Some consequences of this broad, LEA-wide approach were foreseen, and someone with experience of primary school teaching would recognise the characteristics of over-ambitious attempts to provide Welsh medium classes in every year of the secondary schools. These included mixed ability teaching and, of course, the various definitions of that concept held by different teachers. Their thinking has been influenced by two slightly different developments. First, the changes in the assessment requirements at GCSE e.g., (1.) the need to differentiate according to examination requirements (recognised as streaming within a mixed ability class by some); (2.) the need to limit that differentiation by adopting whole class teaching methods for investigations and projects. Secondly, the narrower assessment criteria observable in the year 9 SAT examinations. What is striking is that arrangements for mixed ability teaching in Welsh medium classes were not applied in English medium classes.

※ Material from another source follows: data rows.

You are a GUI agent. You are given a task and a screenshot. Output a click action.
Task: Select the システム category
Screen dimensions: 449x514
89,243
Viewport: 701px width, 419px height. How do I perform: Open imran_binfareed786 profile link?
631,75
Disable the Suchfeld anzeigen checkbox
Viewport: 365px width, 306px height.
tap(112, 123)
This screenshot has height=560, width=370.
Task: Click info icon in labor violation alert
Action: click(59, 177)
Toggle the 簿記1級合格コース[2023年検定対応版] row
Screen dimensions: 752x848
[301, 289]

In a review conducted into Area 2 LEA’s first Welsh Education Scheme between September 2000 and March 2001 more obvious consequences resulting from their broad policy implementation approach emerged. These were highlighted in an Estyn inspection in September 2001 reporting on provision and standards in Welsh and Welsh medium education (Estyn, 2002). The extension of Welsh medium education across the Authority meant that three levels of provision emerged. A majority of the schools offered at least three subjects through the medium of Welsh in Key Stage Three, but of those schools, less than half had been targeted to make all subjects available through the medium of Welsh by 2003.

Some differences between policy and practice were apparent; these were: 1 Partial provision or non-availability in some areas.

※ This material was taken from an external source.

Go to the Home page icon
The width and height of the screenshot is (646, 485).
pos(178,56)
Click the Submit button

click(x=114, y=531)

2 Delimited opportunities to continue to study through the medium of Welsh at Key Stage Four.

3 Availability of post 16 provision.

4 Difficulties with recruitment of Welsh medium teachers.

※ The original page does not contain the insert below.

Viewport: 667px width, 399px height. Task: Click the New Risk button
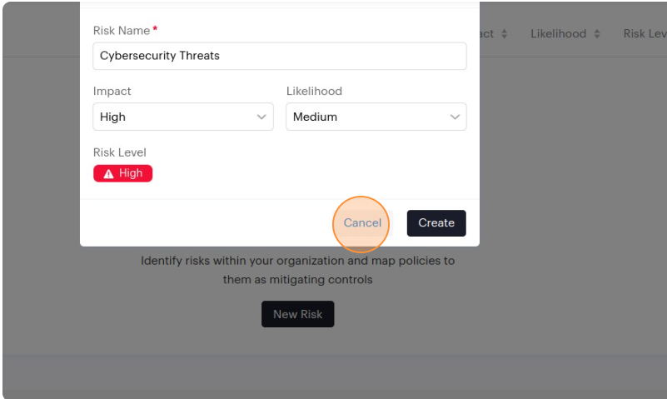pyautogui.click(x=297, y=314)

On two occasions the inspection report drew attention to the need to address the final point with a strategy to overcome staffing shortages. Nevertheless, despite these differences, the Estyn report acknowledged, “the significant development that has taken place in access to Welsh medium education”, but made no analysis of the nature of what

parents and children were accessing. The inspection report, on another two occasions, referred to decisions to ‘rationalise’ Welsh medium education. Over the long term, the extent of rationalisation was never fully clear and the situation was perhaps less reassuring than that conveyed by the report.

The inspection report also included brief references to the “high costs” of some aspects of the Welsh medium provision (total cost amounting to £1.8 million). These aspects were most obviously connected to staffing, including the employment of bilinguals for Welsh medium teaching and support for the ensuing low pupil teacher ratios. In some areas, this had an impact on the manageability of classes, and there was a duplication of resources. Conveying some concern in relation to the inevitable escalation of costs from the continued expansion of Welsh medium education, paragraph 7.12 in the inspection report stated the Authority had, “identified the need to explore more fully the potential financial savings to be gained from organising alternative provision.” (Estyn, 2002).